# [Цель задания]
Проверьте, согласуются ли с отрывком о спорах вокруг Кронштадта утверждения (a), (b) и (c). На каждое ответьте «да» или «нет» и приведите решающие слова отрывка точной цитатой. (a) Троцкий отрицал, что лично командовал штурмом Кронштадта. (b) На Политбюро Сталин выступал за штурм Кронштадта. (c) Бернард Вольфе провел в Койоакане несколько лет.

# [Исходный отрывок]
################

Начало этого превращения спрятано в путанице нескольких мелких противоречий. Зимой 1937/38 года Истмен, Серж, Суварин, Килига и другие подняли вопрос об ответственности Троцкого за подавление Кронштадтского восстания в 1921 году. Контекст, в котором они подняли этот вопрос, заключался в попытке выяснить, откуда и когда точно произрос этот фатальный порок в большевизме, из которого взял свое начало сталинизм. И они отвечали, что изъян этот проявился в Кронштадте, в подавлении восстания 1921 года. Именно здесь произошел решающий поворот, первородный грех, так сказать, который привел к падению большевизма! Но разве не Троцкий отвечал за подавление Кронштадтского восстания? Разве в этом событии он не предстал как настоящий предтеча сталинского террора? Критикам тем более легко было его осудить, что у них было чрезмерно идеализированное представление о Кронштадтском мятеже, и они прославляли его как первый истинно пролетарский протест против «предательства революции». Троцкий отвечал, что их видение Кронштадта нереально и что, если бы большевики не подавили этот мятеж, они бы открыли шлюзы для контрреволюции. Он брал на себя полную политическую ответственность за решение Политбюро по этому вопросу, решение, которое он поддержал, и лишь отрицал утверждение, что сам лично командовал штурмом Кронштадта.[125 — В письме Лёве (19 ноября 1937 г.) Троцкий рассказывает, что, когда вопрос обсуждался на Политбюро, он высказался за штурм Кронштадта, в то время как Сталин был против этого, заявляя, что мятежники, если их оставить в покое, сами сдадутся через две-три недели. Интересно, что в своей публичной полемике со Сталиным (и в своей биографии Сталина) Троцкий никогда не упоминал об этом факте, хотя обычно до предела эксплуатировал любой пример политической «мягкости» Сталина или отклонения от ленинской линии. Может быть, потому, что Троцкий как-то чувствовал, что в этом случае «легкость» могла делать честь Сталину? Споры о Кронштадте продолжались и в «The New International», и в книгах (Килига. Au pays du Grand Mensonge; Серж. Menioires d’un Revolutionnaire). Один из американских секретарей Троцкого, Бернард Вольфе, проведший несколько месяцев в Койоакане в 1937 г., написал после этого роман «The Great Prince Died», основная идея которого — совесть Троцкого и его жизнь были разъедены виной за Кронштадт. К сожалению, этот роман как груб и дешев в художественном отношении, так и неверен исторически.]
Эта полемика была полна странной и необоснованной страсти. Не надо было принимать версию Троцкого, чтобы увидеть, что его критики чрезмерно раздули важность Кронштадтского мятежа, вырвав его, так сказать, из исторического потока и многих встречных течений событий. Кронштадт как прелюдия к сталинизму заслонил в их глазах те фундаментальные факторы, что благоприятствовали сталинизму: поражение коммунизма на Западе, бедность и изоляция Советского Союза, усталость трудящихся масс, конфликты между городом и деревней, «логика» однопартийной системы и т. д. И такова временами была озлобленность дискуссии по относительно давнему и неопределенному эпизоду, что Троцкий замечал: «Можно было подумать, что Кронштадтский мятеж произошел не семнадцать лет назад, а только вчера». Что его возмущало, так это то, что предполагаемые доброжелатели выбрали время, чтобы забрасывать его вопросами о Кронштадте, как раз в середине его кампании против московских процессов. Кроме того, в то время как он осуждает нынешние казни жен и детей антисталинцев, Серж и Суварин критикуют его за расстрел заложников в Гражданскую войну. Разве эта какофония не на пользу Сталину? И разве они не видят морального и политического различия между его использованием силы в Гражданскую войну и нынешним сталинским террором? Или они отрицают право большевистского правительства в 1918–1921 гг. на самозащиту и введение дисциплины?

################

Записи о расположении текста и объектов
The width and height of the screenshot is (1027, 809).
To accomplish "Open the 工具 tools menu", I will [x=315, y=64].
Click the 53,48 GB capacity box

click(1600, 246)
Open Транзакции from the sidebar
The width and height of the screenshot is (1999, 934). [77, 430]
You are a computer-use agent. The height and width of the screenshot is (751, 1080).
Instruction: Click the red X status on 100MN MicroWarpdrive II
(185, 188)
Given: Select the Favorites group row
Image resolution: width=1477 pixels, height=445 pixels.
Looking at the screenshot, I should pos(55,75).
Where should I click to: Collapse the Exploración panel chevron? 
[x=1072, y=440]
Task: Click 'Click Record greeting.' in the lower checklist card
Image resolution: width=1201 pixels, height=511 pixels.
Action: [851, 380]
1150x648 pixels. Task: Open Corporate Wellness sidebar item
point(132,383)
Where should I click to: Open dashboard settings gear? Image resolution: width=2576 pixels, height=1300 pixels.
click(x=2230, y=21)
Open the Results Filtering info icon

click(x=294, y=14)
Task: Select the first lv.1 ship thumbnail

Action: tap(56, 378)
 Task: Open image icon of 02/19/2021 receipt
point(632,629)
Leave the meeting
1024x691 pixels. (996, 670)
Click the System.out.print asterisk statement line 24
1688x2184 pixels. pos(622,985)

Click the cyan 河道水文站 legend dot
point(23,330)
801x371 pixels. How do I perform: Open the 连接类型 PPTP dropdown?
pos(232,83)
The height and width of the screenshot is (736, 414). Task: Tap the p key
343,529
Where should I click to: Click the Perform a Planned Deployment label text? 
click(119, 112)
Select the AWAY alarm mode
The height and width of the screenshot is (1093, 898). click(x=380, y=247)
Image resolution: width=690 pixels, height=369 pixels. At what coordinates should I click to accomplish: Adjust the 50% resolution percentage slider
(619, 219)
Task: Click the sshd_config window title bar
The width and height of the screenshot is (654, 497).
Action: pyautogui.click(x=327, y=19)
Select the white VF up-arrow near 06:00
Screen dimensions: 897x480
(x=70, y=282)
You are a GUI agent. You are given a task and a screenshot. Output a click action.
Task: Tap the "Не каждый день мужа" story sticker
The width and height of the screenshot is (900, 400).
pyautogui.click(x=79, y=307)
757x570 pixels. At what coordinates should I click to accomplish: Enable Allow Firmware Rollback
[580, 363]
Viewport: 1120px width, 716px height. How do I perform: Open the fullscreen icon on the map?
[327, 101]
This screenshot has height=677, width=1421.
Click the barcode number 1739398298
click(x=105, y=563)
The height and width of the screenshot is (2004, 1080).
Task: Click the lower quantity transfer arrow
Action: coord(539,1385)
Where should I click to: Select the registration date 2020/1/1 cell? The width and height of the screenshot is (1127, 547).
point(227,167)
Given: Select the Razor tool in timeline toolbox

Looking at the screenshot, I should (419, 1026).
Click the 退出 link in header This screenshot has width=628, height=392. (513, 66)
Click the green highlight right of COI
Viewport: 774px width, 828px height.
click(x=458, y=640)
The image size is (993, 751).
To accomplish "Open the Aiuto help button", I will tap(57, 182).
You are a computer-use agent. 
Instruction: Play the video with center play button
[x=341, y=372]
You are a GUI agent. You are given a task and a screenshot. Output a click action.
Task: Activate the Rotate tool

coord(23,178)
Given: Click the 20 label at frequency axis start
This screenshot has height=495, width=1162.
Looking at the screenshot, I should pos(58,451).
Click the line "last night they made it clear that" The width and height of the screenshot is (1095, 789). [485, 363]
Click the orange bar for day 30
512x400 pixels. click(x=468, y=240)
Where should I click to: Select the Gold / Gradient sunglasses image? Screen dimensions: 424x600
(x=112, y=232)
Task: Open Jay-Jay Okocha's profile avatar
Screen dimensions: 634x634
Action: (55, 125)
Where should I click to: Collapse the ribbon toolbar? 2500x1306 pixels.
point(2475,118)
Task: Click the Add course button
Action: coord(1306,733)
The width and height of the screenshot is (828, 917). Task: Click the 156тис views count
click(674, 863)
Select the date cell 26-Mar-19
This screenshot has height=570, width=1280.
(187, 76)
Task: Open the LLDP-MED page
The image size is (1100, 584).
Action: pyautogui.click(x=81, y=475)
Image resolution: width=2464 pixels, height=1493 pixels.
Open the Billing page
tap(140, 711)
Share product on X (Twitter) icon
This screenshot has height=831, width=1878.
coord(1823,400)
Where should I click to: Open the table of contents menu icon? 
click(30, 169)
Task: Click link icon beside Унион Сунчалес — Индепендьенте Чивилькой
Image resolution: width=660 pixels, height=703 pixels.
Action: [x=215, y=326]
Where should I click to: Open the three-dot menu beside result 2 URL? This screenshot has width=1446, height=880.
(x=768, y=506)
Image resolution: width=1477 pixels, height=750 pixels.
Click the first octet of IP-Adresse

################

# [Решение задания]
(a) Да: «лишь отрицал утверждение, что сам лично командовал штурмом Кронштадта».
(b) Нет: «он высказался за штурм Кронштадта, в то время как Сталин был против этого».
(c) Нет: «проведший несколько месяцев в Койоакане в 1937 г.».